WHAT TO PRODUCE → In your copy of the data, include no pictures and alter nothing else.

Start of Block

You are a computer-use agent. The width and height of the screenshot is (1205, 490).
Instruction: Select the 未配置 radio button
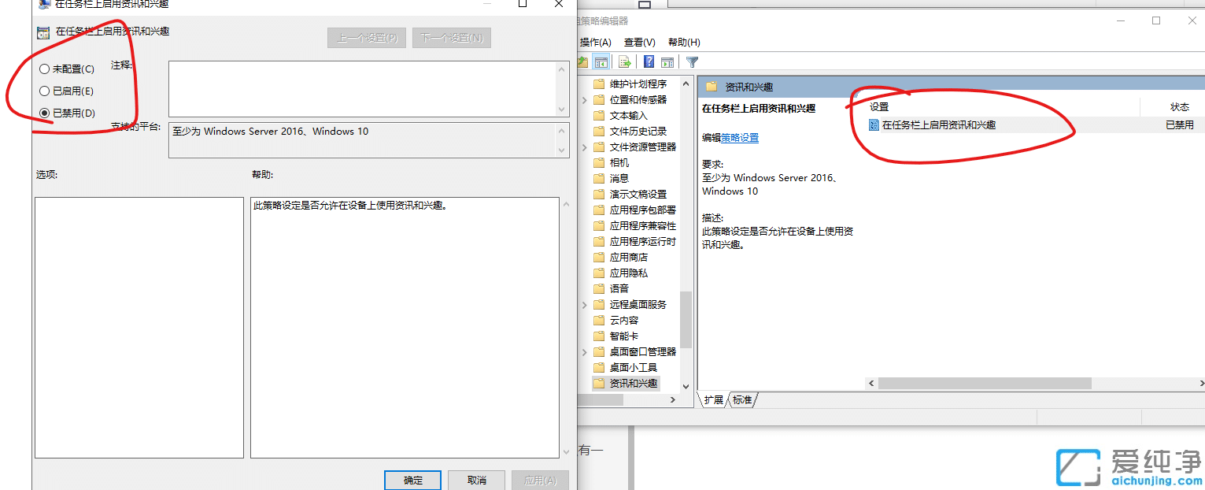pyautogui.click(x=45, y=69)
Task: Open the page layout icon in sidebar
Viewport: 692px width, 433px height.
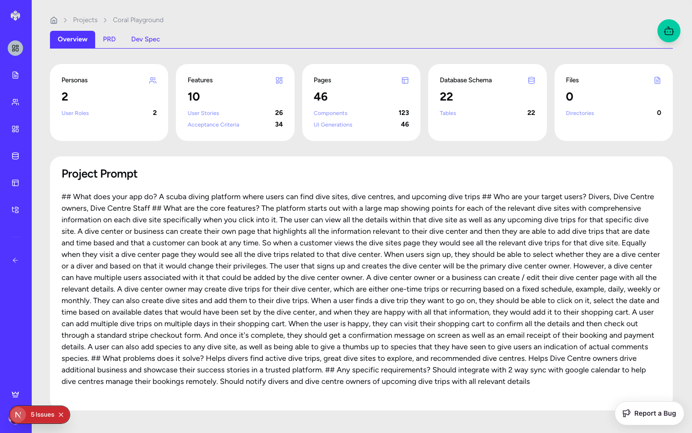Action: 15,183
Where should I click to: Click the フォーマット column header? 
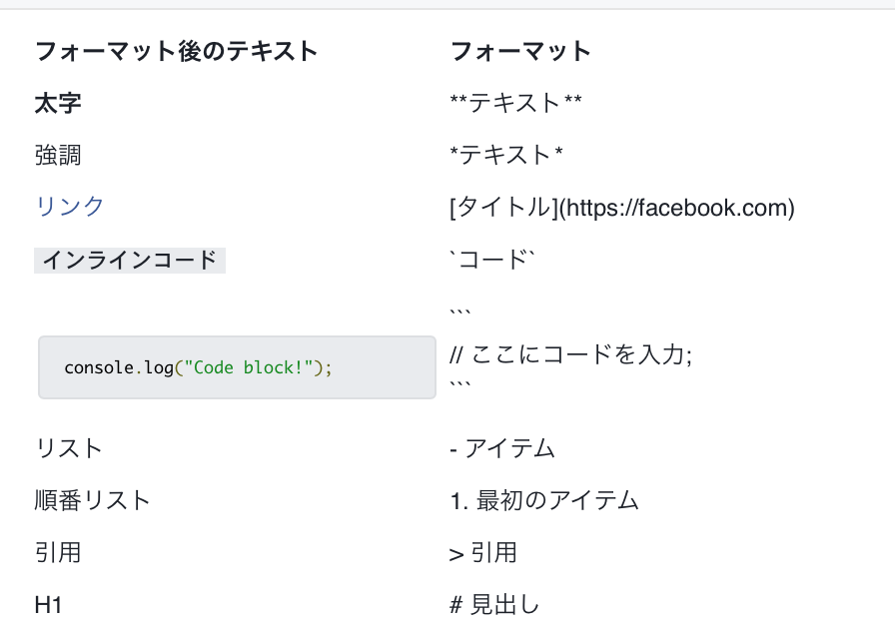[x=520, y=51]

End of Block

ANSWER FOR THIS EXERCISE →
You are a computer-use agent. The width and height of the screenshot is (1205, 490).
Instruction: Select the 未配置 radio button
pyautogui.click(x=45, y=69)
Task: Open the page layout icon in sidebar
Viewport: 692px width, 433px height.
Action: 15,183
Where should I click to: Click the フォーマット column header? 
[x=520, y=51]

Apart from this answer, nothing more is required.